The combinatorial activation of the PI3K and Ras/MAPK pathways is sufficient for aggressive tumor formation, while individual pathway activation supports cell persistence.

A high proportion of human tumors maintain activation of both the PI3K and Ras/MAPK pathways. In basal-like breast cancer (BBC), PTEN expression is decreased/lost in over 50% of cases, leading to aberrant activation of the PI3K pathway. Additionally, BBC cell lines and tumor models have been shown to exhibit an oncogenic Ras-like gene transcriptional signature, indicating activation of the Ras/MAPK pathway. To directly test how the PI3K and Ras/MAPK pathways contribute to tumorigenesis, we deleted PTEN and activated KRas within non-tumorigenic MCF-10A breast cells. Neither individual mutation was sufficient to promote tumorigenesis, but the combination promoted robust tumor growth in mice.

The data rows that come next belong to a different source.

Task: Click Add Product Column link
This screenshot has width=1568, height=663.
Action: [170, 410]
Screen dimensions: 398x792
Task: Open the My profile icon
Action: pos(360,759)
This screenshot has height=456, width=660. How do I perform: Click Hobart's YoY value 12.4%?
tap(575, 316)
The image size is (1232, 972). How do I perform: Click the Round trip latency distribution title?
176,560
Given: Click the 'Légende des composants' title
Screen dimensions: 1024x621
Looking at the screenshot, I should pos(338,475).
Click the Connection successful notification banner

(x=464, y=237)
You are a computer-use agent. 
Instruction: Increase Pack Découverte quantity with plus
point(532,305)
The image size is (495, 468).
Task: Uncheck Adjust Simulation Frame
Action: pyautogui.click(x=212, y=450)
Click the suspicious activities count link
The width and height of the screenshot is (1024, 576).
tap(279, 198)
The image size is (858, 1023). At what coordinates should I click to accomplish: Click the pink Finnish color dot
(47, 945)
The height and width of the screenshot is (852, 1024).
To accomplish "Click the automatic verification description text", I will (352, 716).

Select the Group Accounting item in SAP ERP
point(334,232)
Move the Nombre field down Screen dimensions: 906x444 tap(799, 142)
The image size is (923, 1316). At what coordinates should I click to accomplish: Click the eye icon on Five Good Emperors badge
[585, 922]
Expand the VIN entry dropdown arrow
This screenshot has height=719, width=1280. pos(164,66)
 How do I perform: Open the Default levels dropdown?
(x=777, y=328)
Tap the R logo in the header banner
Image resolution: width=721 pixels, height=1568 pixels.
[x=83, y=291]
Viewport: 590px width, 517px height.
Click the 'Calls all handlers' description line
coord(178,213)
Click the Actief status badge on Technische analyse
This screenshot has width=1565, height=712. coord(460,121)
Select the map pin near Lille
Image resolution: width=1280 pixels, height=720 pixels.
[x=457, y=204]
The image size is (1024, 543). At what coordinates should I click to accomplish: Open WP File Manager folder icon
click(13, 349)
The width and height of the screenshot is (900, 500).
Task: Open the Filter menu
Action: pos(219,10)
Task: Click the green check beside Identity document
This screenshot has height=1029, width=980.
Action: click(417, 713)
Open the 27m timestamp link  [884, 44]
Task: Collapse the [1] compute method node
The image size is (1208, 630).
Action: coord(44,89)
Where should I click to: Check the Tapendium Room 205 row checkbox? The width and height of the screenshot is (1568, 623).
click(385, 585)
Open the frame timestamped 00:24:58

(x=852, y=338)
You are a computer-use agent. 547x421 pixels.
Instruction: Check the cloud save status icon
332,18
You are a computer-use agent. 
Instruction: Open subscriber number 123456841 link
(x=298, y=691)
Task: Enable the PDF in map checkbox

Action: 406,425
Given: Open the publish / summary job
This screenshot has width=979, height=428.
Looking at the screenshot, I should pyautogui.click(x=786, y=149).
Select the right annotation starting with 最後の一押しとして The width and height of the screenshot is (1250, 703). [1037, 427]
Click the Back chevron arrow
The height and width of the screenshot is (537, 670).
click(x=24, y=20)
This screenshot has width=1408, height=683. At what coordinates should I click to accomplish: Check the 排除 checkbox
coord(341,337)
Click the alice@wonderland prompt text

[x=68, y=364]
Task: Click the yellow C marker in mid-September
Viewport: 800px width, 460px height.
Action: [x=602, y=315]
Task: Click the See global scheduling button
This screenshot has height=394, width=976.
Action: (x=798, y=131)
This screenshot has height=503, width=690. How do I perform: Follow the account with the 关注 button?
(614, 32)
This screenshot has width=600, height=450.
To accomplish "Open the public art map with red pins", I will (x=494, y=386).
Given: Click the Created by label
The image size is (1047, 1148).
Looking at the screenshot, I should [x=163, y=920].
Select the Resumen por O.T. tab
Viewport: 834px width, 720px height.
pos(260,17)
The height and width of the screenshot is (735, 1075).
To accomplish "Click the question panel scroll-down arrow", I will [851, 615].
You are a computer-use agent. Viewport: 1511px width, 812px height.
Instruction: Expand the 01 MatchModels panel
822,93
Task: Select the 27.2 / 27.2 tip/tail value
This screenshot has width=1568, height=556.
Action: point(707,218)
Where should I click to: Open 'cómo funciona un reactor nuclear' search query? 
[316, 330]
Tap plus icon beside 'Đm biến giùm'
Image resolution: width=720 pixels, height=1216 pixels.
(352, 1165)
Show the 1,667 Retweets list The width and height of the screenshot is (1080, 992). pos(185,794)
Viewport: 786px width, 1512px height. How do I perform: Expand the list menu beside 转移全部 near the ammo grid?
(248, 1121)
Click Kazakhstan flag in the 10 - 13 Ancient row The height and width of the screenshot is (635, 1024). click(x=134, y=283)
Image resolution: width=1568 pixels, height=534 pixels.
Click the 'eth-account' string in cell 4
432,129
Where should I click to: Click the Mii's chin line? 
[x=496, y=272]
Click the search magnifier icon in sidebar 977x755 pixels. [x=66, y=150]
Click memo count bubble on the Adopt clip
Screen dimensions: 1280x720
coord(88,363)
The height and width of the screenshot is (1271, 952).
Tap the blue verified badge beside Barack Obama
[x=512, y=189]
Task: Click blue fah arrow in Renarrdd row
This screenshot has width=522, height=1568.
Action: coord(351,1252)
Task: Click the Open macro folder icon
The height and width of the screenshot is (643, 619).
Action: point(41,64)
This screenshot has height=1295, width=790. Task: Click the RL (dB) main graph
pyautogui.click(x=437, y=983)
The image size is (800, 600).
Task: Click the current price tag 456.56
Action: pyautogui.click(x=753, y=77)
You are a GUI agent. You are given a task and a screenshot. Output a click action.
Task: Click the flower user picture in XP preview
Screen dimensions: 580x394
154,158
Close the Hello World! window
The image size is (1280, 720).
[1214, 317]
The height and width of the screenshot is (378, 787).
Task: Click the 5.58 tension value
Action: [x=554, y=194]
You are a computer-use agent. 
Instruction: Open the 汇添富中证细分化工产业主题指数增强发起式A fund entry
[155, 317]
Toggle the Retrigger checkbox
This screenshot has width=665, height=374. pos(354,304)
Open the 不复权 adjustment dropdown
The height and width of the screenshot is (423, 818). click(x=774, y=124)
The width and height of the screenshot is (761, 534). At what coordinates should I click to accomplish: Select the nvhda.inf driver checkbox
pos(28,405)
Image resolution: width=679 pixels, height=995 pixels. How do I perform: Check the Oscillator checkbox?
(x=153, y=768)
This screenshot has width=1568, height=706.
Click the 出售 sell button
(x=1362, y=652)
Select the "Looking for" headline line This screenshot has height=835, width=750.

However, in vivo bioluminescence reveals that each mutation has the ability to promote a persistent phenotype. Inherent in the concept of tumor cell dormancy, a stage in which residual disease is present but remains asymptomatic, viable cells with each individual mutation can persist in vivo during a period of latency. The persistent cells were excised from the mice and showed increased levels of the cell cycle arrest proteins p21 and p27 compared to the aggressively growing PTEN-/-KRAS(G12V) cells. Additionally, when these persistent cells were placed into growth-promoting conditions, they were able to re-enter the cell cycle and proliferate. These results highlight the potential for either PTEN loss or KRAS activation to promote cell survival in vivo, and the unique ability of the combined mutations to yield rapid tumor growth. This could have important implications in determining recurrence risk and disease progression in tumor subtypes where these mutations are common.